The Research was undertaken by a team comprising Prof. C. Vijayan, Physics Department, IIT Madras and Dr Sivarama Krishnan, Assistant Professor, Physics Department, IIT Madras, along with Venkata Siva Gummaluri, PhD Research Scholar, Physics department, IIT Madras.
Speaking about the importance of this research, Prof C Vijayan said, “There is now a move towards development of green, sustainable materials for various applications, including in photonics. The need for green photonic technologies in obvious in the current times where sustainability, bio-compatibility and -degradability are of paramount importance.”

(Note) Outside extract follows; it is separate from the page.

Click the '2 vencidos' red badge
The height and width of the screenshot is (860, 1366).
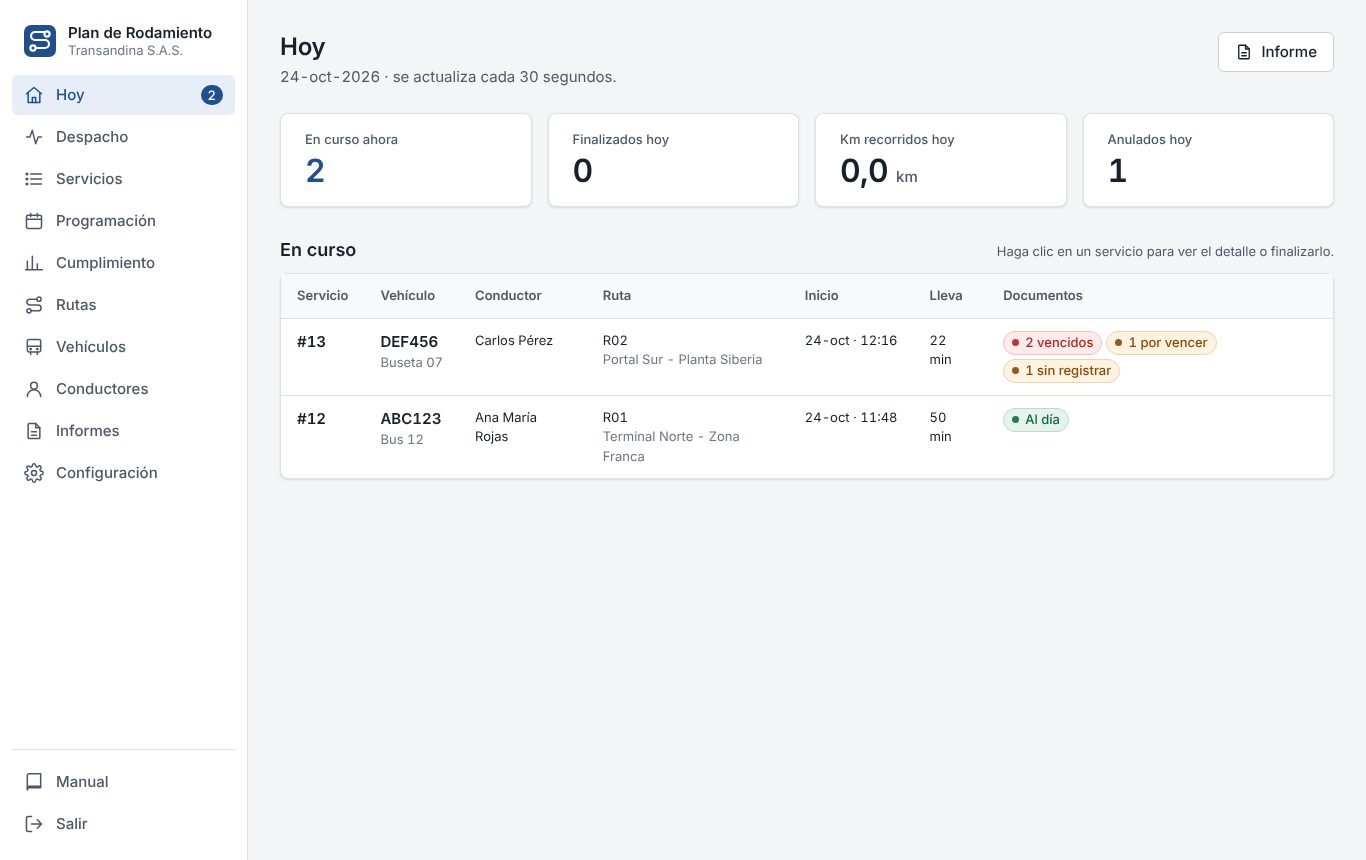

Elaborating on their Research, Dr Sivarama Krishnan said, “Organic bio-pigments like carotenoids found in carrots and porphyrins found in chlorophyll are interesting optically active media because of their visible light absorption properties. Although the fluorescence quantum yield of carotenoids is much less compared to standard organic laser dyes, the vibrational spectra can be obtained even with extremely low concentrations of carotenoids. The Research team naturally chose carotenoid, as a possible lasing source.”
Light Amplification by Stimulated Emission of Radiation, more commonly known as LASER, is one of the most important discoveries of the 20th century, as has been shown by its plethora of exciting applications in daily life. Laser is created when electrons in some special materials absorb energy and become ‘excited.’ These electrons emit ‘particles of light’ or photons when they return to their original state. The photons are coherent, which makes the light emitted powerful and sharp. These lasing materials are usually solid-state and semiconductor materials, such as Nd-YAG, which are expensive, and involve environmental issues during production and/or use.
Carrots, in addition to having carotenoids, also have cellulose fibers, that contribute to multiple scattering of photons and resultant optical amplification for Raman random lasing. They were not wrong in their expectation.